I have a friend who is a commercial pilot and who doesn't like Airbus planes because he doesn't want to be overruled by a computer... Accident statistics are a wash between Boeing and Airbus, though.


Or that pilots in general do not know how to fly anymore. /s

It is possible override it, but pilots weren't trained on how.

https://www.king5.com/article/news/local/us-pilots-want-more...


I sure hope this additional training was provided after the Lion Air crash.

It can be overridden, but not solely using the stick. You have to press a button first.

Lion Air was a very steep, high energy impact as well

Is it a coincidence? Or, is it the same problem again? It appears (by the map in the link) that this one also crashed not long after take-off.

Most incidents are going to happen at the two parts of the flight with least margin for error, take-off and landing. Even if something bad does go wrong in cruise, you are very far from the ground and glide well, you have lots of chances to fix it and not die.

So, sure, it might not be a coincidence, but "it happened near take off" is not surprising.


Sure, but this plane also showed extremely erratic vertical speed readings, just as Lion Air did. The pilots appeared to be fighting the plane before requesting an emergency turn-around.

"It's not the fall that kills you, it's the ground" is an adage for a reason

What makes you sure it is a coincidence?

I simply didn't want to jump to a conclusion, of course I can not be sure.

I just read that the software update for MCAS (the Lion Air crash cause) had been delayed and isn't rolling out until next month. If that's true, seems to raise the probability of this being a similar MCAS issue.

What are your source on the delayed MCAS software update?

https://www.wsj.com/articles/boeing-and-regulators-delay-jet...

Boeing and Regulators Delay Jetliner Fixes Prompted by Lion Air Crash

Software update, initially expected in January, now likely pushed until April or later


Way to early to speculate as to the cause. You could raise the possibility as to a number of reasons as to what happened.

The parent comment merely said delayed MCAS training would make it more likely that it was the cause. That seems like an obviously true statement... If the training had happen, that would obviously make it less likely.

Given the number of other similarities to the Lion Air crash, I think the parent comment was being pretty conservative in their speculation (at this point, I'd be surprised if it _wasn't_ MCAS related).


Quick clarification: it's a software update to the plane's MCAS (I think automatically disabling it when the pilots are trying to adjust trim themselves) that's been delayed, not training.

I mean this is a comment section on HN, surely this is where speculation can occur?

So, I wonder how much credence my comment would get if I proclaimed:

"My guess is both pilots fell asleep right after takeoff but before they could get the autopilot engaged, so the plane plummeted to the ground because no one was awake at the controls."

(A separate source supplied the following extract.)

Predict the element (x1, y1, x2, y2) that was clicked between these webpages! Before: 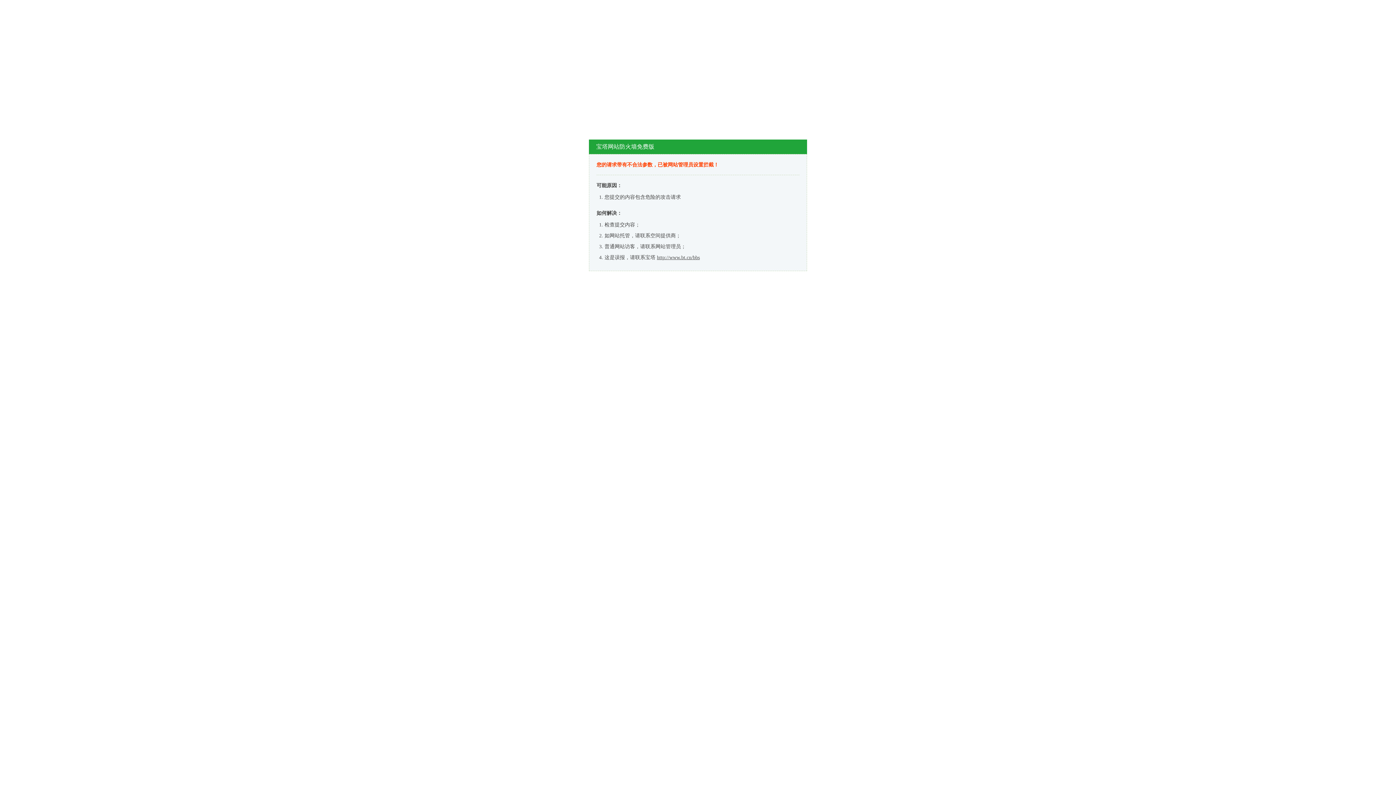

Probably very little, but there is nothing stopping you making that statement. However HN usually has a decent signal/noise ratio so it's worth discussing here at the very least.

A messenger of Manwë pulled it out of the sky.

It was clearly marked speculation. If we are not allowed discussions about possibilities we can kill off comment fields right now.


Does someone here know offhand the fatality rate for the Max per flying hour at this time?

http://www.airsafe.com/events/models/rate_mod.htm lumps max together with other 737 models, which of course turns out to be very safe.


theses high Flights numbers seems to be incoherent with the fact that Max is a new plane with small number delivered, it is surely a mistake with the 737NG (next gen) introduced in 1997

If this is a software error should someone be held responsible? Developer? QA? Manager? Did they follow their process? Kind of scary for us to think of...

Honestly, I know people often jump in here with technical comments on stories like these, but posting this stuff on HN always just feels like rubbernecking to me.